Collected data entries

-.-.-

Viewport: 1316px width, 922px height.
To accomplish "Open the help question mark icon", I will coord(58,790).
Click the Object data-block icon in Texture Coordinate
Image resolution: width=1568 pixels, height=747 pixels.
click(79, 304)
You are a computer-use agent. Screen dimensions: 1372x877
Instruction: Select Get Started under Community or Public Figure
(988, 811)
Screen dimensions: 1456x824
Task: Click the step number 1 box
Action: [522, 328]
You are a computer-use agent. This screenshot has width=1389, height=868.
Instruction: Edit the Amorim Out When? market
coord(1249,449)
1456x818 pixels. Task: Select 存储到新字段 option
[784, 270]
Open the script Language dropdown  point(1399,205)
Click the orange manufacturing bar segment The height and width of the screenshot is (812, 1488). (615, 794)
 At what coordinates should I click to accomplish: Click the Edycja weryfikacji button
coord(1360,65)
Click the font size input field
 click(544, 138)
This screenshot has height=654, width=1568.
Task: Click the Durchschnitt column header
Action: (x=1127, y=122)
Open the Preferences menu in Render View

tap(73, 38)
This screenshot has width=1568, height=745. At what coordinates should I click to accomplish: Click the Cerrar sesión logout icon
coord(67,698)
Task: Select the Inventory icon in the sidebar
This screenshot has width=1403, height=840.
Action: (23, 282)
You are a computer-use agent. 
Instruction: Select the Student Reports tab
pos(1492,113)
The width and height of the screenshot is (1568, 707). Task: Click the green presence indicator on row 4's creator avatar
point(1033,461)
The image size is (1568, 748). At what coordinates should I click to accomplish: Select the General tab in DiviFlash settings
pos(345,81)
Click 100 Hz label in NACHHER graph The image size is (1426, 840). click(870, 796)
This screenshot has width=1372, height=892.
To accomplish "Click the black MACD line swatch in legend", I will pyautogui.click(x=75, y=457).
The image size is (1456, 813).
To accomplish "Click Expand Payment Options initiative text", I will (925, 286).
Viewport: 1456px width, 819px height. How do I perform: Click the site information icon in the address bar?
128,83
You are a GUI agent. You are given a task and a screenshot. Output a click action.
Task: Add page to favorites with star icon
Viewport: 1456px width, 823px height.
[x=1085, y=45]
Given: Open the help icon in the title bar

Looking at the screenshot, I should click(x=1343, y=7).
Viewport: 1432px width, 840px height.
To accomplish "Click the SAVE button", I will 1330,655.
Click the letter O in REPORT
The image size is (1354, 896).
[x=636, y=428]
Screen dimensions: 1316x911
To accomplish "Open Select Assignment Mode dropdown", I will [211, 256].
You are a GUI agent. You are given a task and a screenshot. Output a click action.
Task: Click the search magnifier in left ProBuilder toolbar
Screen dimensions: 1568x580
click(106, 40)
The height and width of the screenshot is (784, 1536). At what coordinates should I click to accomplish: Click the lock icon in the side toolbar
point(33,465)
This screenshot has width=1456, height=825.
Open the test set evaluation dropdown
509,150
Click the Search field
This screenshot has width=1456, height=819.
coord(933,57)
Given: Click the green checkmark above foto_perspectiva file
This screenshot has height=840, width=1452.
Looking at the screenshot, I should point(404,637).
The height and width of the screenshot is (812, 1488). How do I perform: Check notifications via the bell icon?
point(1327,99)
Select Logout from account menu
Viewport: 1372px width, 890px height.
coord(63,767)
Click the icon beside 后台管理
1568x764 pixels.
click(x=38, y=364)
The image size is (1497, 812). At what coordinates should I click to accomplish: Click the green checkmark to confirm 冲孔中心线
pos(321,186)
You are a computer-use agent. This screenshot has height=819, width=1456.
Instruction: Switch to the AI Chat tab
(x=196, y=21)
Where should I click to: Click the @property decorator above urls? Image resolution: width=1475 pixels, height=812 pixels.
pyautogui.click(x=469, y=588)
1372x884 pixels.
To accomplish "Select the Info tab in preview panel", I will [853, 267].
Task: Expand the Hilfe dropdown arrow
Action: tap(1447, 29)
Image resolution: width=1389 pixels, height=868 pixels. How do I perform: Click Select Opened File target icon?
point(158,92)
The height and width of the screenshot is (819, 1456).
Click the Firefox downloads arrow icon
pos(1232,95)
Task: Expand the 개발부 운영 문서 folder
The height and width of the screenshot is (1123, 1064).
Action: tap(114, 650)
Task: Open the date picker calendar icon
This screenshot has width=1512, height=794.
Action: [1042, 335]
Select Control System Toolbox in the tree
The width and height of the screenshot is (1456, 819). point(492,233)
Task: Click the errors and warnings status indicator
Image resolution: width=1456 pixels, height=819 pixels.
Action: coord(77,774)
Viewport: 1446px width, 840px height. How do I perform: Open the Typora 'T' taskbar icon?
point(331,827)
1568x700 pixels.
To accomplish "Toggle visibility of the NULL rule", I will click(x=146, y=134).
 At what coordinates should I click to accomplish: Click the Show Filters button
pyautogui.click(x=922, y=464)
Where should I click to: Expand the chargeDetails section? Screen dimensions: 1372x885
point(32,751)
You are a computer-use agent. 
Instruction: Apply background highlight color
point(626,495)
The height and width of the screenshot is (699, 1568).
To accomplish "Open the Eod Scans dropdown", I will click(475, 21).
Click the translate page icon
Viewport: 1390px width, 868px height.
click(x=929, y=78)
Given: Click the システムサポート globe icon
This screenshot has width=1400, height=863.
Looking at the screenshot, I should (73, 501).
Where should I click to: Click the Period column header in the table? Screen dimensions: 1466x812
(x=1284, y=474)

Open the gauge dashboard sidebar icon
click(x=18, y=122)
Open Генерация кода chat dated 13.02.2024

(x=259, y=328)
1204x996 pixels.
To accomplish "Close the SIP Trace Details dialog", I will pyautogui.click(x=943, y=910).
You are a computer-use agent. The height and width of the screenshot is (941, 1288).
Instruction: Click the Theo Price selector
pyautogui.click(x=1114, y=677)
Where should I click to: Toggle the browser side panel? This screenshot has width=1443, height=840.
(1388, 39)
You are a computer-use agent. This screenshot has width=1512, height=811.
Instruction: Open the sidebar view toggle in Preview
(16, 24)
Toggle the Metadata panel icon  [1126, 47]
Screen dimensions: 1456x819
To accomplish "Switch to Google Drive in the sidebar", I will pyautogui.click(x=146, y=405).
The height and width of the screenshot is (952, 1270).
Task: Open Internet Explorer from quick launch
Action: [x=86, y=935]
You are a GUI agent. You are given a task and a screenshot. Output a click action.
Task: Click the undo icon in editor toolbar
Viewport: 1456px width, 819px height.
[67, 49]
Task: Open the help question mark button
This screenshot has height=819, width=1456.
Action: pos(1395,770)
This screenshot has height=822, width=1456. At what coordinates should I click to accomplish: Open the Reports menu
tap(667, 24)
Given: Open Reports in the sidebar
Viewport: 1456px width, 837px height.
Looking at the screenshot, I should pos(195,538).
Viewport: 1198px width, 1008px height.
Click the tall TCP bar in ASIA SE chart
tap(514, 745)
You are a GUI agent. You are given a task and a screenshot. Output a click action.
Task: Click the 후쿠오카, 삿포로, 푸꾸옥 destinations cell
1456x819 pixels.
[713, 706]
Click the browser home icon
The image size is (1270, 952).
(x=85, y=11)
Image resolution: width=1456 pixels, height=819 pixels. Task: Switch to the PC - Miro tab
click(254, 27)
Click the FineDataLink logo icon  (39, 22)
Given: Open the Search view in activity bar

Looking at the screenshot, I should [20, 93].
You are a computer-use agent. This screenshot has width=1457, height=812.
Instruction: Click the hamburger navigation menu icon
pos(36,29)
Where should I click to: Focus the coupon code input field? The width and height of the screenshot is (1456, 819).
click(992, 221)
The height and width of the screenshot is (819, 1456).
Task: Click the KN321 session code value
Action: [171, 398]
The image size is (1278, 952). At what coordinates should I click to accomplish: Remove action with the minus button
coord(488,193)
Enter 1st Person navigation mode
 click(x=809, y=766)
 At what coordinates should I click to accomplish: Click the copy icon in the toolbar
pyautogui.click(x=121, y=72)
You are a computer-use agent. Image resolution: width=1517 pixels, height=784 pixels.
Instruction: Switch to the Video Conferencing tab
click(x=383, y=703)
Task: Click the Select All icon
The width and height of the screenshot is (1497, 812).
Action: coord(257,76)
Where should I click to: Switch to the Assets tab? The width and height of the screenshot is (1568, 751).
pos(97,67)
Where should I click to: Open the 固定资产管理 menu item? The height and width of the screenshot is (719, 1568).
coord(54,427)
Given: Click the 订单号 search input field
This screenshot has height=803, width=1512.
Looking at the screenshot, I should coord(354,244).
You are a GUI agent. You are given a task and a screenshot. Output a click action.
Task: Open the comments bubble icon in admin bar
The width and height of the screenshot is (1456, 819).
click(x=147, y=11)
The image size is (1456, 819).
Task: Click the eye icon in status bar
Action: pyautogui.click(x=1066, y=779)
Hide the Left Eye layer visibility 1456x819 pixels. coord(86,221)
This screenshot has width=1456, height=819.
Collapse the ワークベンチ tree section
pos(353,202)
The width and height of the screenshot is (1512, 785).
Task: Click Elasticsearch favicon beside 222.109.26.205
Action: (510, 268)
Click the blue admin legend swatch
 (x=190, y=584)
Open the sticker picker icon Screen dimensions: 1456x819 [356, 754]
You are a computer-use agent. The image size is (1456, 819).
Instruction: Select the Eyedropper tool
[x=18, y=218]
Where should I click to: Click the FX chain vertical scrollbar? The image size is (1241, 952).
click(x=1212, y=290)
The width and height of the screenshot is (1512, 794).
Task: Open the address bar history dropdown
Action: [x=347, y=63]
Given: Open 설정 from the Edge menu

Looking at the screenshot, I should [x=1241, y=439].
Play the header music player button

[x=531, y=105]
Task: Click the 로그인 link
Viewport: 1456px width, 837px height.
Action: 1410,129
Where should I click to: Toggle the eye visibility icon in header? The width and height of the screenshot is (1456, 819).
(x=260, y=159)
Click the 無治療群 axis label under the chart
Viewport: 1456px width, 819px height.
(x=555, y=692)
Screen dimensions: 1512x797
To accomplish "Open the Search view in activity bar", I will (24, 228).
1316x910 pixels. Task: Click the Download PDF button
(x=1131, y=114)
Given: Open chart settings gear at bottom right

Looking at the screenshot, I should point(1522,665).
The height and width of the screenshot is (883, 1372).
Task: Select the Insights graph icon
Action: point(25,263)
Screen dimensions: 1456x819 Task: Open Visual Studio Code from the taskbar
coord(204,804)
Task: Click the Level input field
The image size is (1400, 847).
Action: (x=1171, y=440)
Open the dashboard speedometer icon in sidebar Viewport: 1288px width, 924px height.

-.-.-

-- Exercise --
Every line of the entries above that holds "computer" should be copied out.

-- Output of the exercise --
You are a computer-use agent. Screen dimensions: 1372x877
You are a computer-use agent. This screenshot has width=1389, height=868.
You are a computer-use agent. 
You are a computer-use agent. This screenshot has height=819, width=1456.
You are a computer-use agent. 
You are a computer-use agent. The height and width of the screenshot is (941, 1288).
You are a computer-use agent. This screenshot has width=1512, height=811.
You are a computer-use agent. This screenshot has width=1457, height=812.
You are a computer-use agent. Image resolution: width=1517 pixels, height=784 pixels.
You are a computer-use agent. The image size is (1456, 819).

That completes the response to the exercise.